(Action item) Pictures must be dropped from the copy of the entries below; all else is returned exactly.
···
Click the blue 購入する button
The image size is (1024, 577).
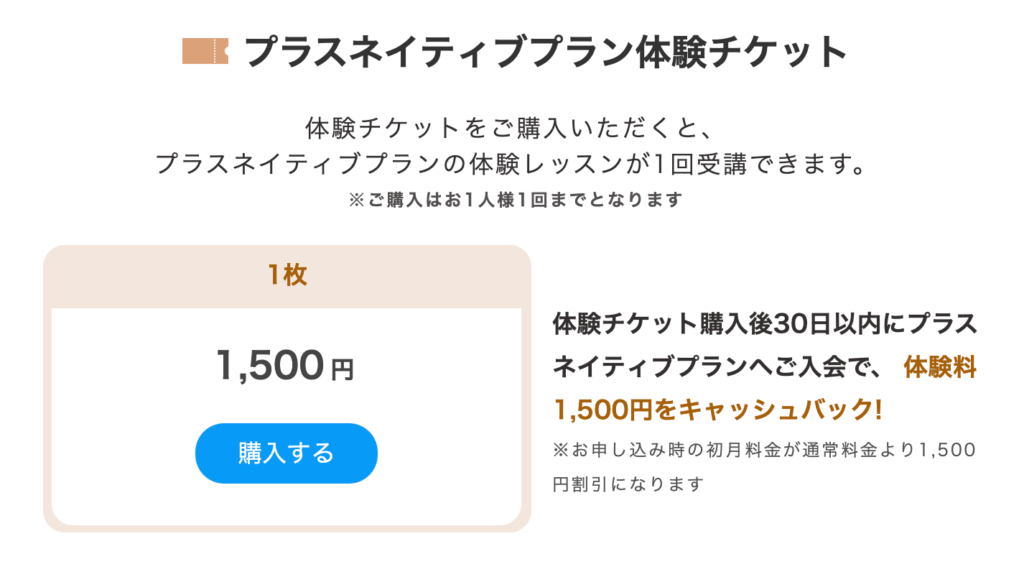tap(286, 453)
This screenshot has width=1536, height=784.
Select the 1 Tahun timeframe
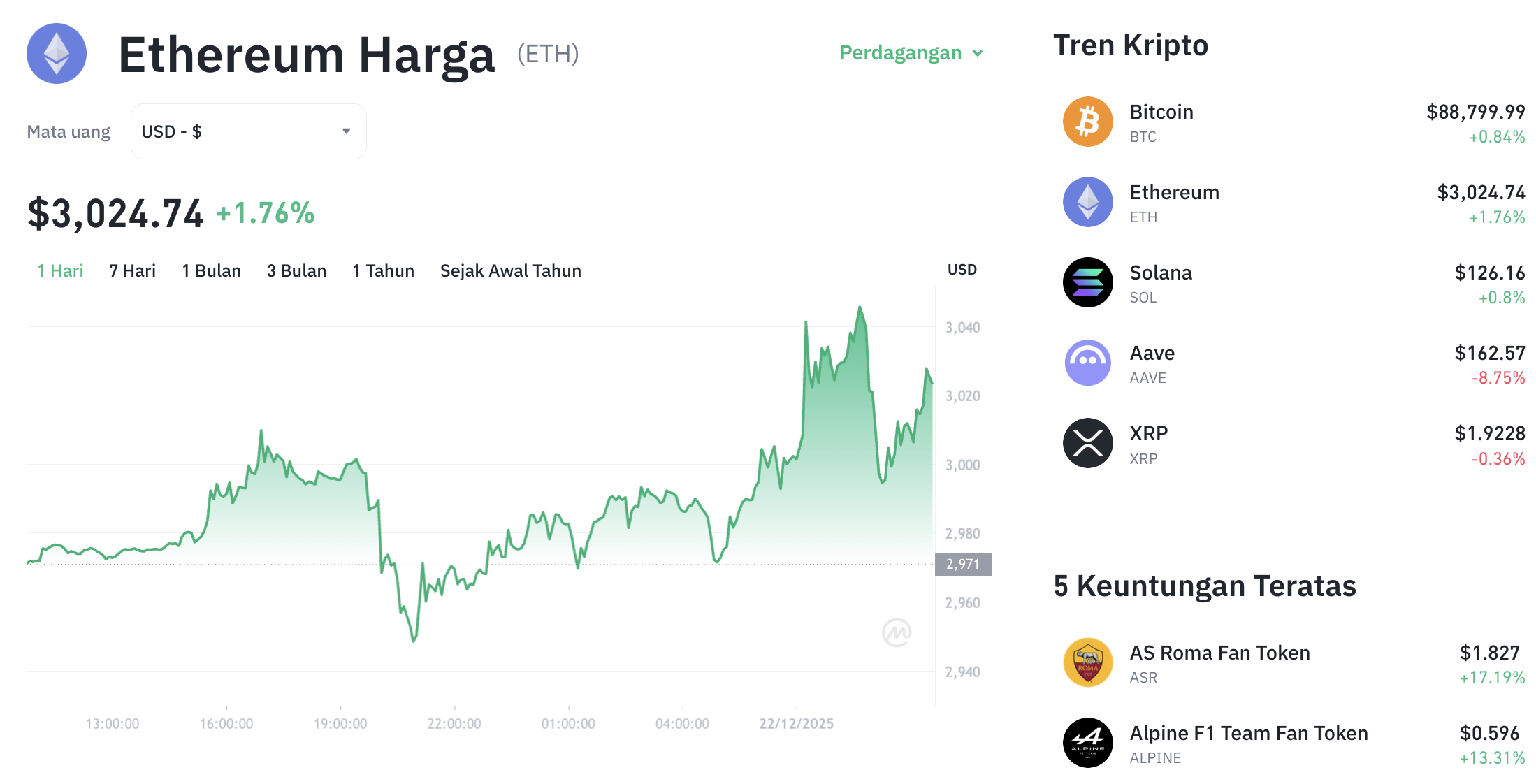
···
(Exercise solution)
Click the blue 購入する button
The image size is (1024, 577).
tap(286, 453)
This screenshot has width=1536, height=784.
Select the 1 Tahun timeframe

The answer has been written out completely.